Yes, I said “I don’t need the world to know my personal thoughts, only a select few need to know how crazy I am”

So, you might say ‘Traitor!’ ‘Hypocrite!’

Please let me explain. I am not writing this as a way for my friends to keep updated on my life. Yes, you can read it & chuckle at my mishaps. Yes, you may be entertained by my children. And yes, you might actually hear about something that I didn’t tell you personally via the phone or email. However, you should still expect to receive calls and emails and cards as usual. A friendship needs a personal touch, and I don’t expect my blog to do that. Okay? Okay.

However, I have decided that I need a life outside of primary colors.

If you have seen my house, then you have seen our living room. Which by a more appropriate name is the “playroom”. It is covered in blue mats. Why? Because I have boys, and boys destroy things, namely themselves. So the mats prevent their heads from looking like a map of the US Mountain Ranges. I digress. The floor is blue. The trucks are red (and by trucks, I mean about 100) . The hammers and tool-benches are yellow. Sometimes I wonder if there are other colors in the world. Oh wait, there is brown… that is the dirt on the floor from the sand and mud we have just brought in on the red trucks with the yellow shovel in the blue bucket.

I love my kids, I love my husband, I love my life… but sometimes I crave PINK. Yes, the color I grew up hating. I am not a girly girl. I was not into frilly dresses, or lots of makeup. But there is so much testosterone in my house, that pink is a refreshing change occasionally.

I find that I crave a creative and partially social outlet, that doesn’t involve building forts and digging in the mud. Yes, those are definitely fun too. However, sometimes it’s nice to drink a cup of coffee while it’s still warm and tell a friend about all the cute things your kids are doing (or not doing) without having to stop to yell across the room for one child not to hit the other.

So this extrovert needs a way to ‘purge’. The good, the bad and the ugly. The shades of things that I find in between blue, yellow and red. I find that I have bombarded my friends with stories that they may or may not want to hear.

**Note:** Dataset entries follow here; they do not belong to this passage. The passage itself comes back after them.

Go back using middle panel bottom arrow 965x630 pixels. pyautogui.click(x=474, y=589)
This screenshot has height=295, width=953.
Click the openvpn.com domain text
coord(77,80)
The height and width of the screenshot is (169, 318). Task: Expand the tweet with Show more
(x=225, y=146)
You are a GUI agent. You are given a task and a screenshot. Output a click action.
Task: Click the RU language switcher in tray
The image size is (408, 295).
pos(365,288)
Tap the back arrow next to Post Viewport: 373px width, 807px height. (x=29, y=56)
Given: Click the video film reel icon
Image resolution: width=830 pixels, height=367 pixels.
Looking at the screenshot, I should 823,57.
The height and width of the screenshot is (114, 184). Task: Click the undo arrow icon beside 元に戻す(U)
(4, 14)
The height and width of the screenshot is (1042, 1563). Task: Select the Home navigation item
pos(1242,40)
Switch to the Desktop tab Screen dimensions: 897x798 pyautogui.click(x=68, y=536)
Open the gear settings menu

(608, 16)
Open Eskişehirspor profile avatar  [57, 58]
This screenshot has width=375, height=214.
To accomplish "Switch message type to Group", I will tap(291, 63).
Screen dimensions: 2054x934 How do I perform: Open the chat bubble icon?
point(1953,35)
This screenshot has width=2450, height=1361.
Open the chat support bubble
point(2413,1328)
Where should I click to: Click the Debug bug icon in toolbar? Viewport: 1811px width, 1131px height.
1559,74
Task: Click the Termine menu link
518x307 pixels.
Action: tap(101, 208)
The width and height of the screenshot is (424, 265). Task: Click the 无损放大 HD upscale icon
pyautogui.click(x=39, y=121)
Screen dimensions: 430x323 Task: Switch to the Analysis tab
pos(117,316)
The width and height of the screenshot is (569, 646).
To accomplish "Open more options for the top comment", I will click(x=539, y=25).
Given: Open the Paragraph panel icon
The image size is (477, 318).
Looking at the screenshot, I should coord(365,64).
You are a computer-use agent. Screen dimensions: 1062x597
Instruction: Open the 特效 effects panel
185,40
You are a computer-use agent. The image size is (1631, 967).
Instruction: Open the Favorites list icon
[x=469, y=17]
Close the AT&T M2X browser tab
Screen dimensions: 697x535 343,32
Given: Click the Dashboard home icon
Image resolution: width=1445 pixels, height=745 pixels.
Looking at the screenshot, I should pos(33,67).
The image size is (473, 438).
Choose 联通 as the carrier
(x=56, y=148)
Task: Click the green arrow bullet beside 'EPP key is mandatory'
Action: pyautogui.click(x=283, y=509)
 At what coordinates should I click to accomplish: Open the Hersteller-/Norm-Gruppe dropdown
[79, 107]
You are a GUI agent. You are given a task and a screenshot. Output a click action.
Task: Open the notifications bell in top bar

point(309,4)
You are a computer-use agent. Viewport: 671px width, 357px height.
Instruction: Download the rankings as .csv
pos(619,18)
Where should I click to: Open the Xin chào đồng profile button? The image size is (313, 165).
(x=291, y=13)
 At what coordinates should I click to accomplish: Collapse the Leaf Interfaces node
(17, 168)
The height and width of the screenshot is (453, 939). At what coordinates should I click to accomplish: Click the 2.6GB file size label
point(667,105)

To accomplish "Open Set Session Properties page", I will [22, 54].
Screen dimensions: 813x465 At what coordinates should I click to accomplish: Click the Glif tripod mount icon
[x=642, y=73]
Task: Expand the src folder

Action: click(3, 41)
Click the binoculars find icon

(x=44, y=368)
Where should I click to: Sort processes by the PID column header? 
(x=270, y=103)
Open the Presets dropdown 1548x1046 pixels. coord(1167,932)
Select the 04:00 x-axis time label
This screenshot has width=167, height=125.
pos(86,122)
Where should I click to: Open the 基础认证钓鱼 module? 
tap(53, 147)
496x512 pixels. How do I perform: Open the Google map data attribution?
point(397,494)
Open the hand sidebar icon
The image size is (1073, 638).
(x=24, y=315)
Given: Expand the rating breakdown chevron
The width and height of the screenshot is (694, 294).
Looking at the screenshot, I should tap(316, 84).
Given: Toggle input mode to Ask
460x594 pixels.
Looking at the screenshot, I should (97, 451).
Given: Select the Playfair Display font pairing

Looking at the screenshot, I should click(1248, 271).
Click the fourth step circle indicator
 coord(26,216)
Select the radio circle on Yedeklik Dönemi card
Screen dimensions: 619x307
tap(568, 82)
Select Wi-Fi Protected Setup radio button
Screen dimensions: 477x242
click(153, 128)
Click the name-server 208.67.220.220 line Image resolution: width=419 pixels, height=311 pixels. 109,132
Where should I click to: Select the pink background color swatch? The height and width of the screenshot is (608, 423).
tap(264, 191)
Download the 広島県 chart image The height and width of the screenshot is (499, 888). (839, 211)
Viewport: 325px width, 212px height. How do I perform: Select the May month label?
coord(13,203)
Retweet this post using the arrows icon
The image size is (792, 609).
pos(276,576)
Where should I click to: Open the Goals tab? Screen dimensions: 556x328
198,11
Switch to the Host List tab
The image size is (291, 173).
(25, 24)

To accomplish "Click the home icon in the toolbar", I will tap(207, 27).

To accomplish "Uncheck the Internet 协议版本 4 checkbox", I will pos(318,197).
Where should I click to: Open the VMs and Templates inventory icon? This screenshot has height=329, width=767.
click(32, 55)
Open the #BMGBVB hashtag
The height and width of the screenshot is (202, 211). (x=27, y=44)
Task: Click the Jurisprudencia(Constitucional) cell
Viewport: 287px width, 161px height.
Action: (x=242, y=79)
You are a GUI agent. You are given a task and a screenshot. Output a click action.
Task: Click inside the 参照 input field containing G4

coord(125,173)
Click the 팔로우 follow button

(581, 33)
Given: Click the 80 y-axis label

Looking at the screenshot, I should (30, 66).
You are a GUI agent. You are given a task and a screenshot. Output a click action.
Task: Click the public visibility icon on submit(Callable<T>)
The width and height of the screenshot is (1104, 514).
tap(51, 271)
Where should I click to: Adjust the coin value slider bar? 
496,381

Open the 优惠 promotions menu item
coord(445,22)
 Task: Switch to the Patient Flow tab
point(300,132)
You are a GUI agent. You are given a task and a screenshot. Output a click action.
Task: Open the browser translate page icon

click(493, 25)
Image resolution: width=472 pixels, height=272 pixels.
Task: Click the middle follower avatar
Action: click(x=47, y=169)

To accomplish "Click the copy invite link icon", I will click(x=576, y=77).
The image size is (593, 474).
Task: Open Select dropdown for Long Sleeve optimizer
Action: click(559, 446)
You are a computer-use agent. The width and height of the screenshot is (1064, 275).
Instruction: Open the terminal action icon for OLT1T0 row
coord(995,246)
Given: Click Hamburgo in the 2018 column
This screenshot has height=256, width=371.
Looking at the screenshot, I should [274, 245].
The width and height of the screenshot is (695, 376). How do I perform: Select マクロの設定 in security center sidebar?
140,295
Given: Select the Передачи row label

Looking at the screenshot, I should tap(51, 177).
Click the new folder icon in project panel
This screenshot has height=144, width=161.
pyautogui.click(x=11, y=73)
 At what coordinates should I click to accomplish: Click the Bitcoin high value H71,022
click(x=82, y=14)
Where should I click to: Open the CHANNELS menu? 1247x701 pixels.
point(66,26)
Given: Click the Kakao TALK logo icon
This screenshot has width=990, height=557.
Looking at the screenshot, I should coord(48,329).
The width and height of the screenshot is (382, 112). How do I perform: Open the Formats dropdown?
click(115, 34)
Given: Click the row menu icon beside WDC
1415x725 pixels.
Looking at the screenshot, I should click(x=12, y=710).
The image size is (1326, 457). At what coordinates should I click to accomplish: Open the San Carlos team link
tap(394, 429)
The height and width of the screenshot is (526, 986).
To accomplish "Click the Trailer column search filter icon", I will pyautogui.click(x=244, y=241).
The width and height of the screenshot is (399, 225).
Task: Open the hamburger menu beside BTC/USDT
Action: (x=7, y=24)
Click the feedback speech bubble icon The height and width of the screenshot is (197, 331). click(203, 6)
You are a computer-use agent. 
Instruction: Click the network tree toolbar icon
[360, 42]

I have called family with thoughts that no person should have to listen to over, and over, and over, and over.

I have been reading many blogs by other parents recently, and I thoroughly enjoy reading their stories about their kids. I enjoy their insight into life, and keeping things sane in a job that has little to do with sanity. And I have found that just knowing there are other parents out there, that are making mistakes and still raising good kids, has made my job a lot easier.

If you are looking for great grammar, and perfect punctuation. You will have to stop reading. This is more of a stream of consciousness … and my own personal way of remembering the little things that float in & out of my days. The greys, the pinks, the oranges, the greens.